• [What you will do]:
Answer these from the text on cutting salt:
1. How much salt does Badia's 'Complete Seasoning' contain in a 1/4 teaspoon?
2. How much paprika goes into the No Salt Rub?
3. Which salt percentages are given as steps for lowering the salt in sausage?

• [Text under study]:
Start of Block
So here is the deal.... It's possible to replace some salt with flavor. For example, there is a product called 'Complete Seasoning' made by Badia that only has 90 mg of salt in a 1/4 teaspoon (which goes a long way in your daily cooking). It's actually pretty good as a table seasoning. I like a sprinkle in scrambled eggs, on cottage cheese, or some vegetables.

For a rub, you can play around with these proportions, but you could come up with a cooking seasoning that is flavorful, but without salt. Try a batch using teaspoons instead of tablespoons and give this ratio a try:

No Salt Rub
3 tablespoons paprika
1 tablespoon onion powder
1 tablespoon garlic powder
1 tablespoon ground basil
1 tablespoon black pepper
1 tablespoon red pepper
1 tablespoon mustard powder

On the sausage, if you convert your sausage recipes to percentages you can dial down the salt (2%, 1.7%, 1.5 % etc) in small steps until you can't stand going any lower. Then limit the amount of sausage to eat.
End of Block
• [Data]:
Start of Block
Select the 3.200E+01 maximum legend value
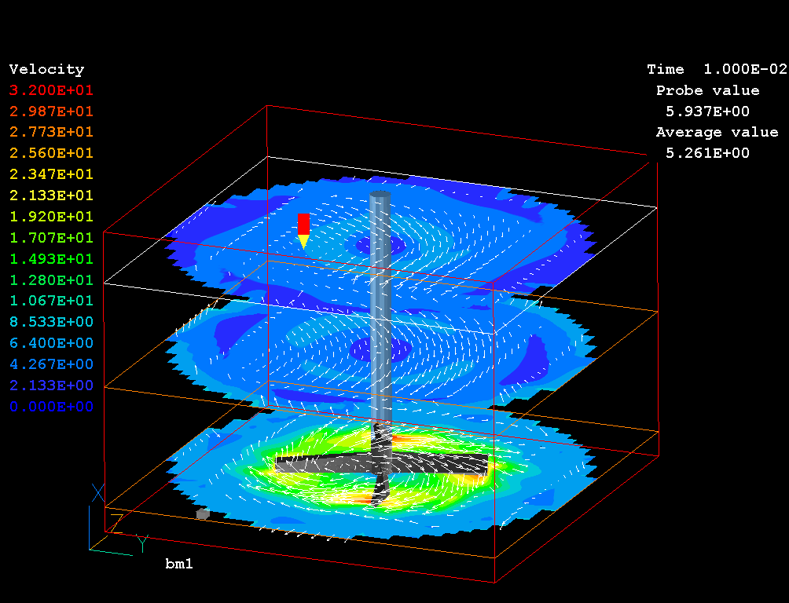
End of Block
• [Exercise result]:
1. 90 mg.
2. 3 tablespoons.
3. 2%, 1.7%, and 1.5%.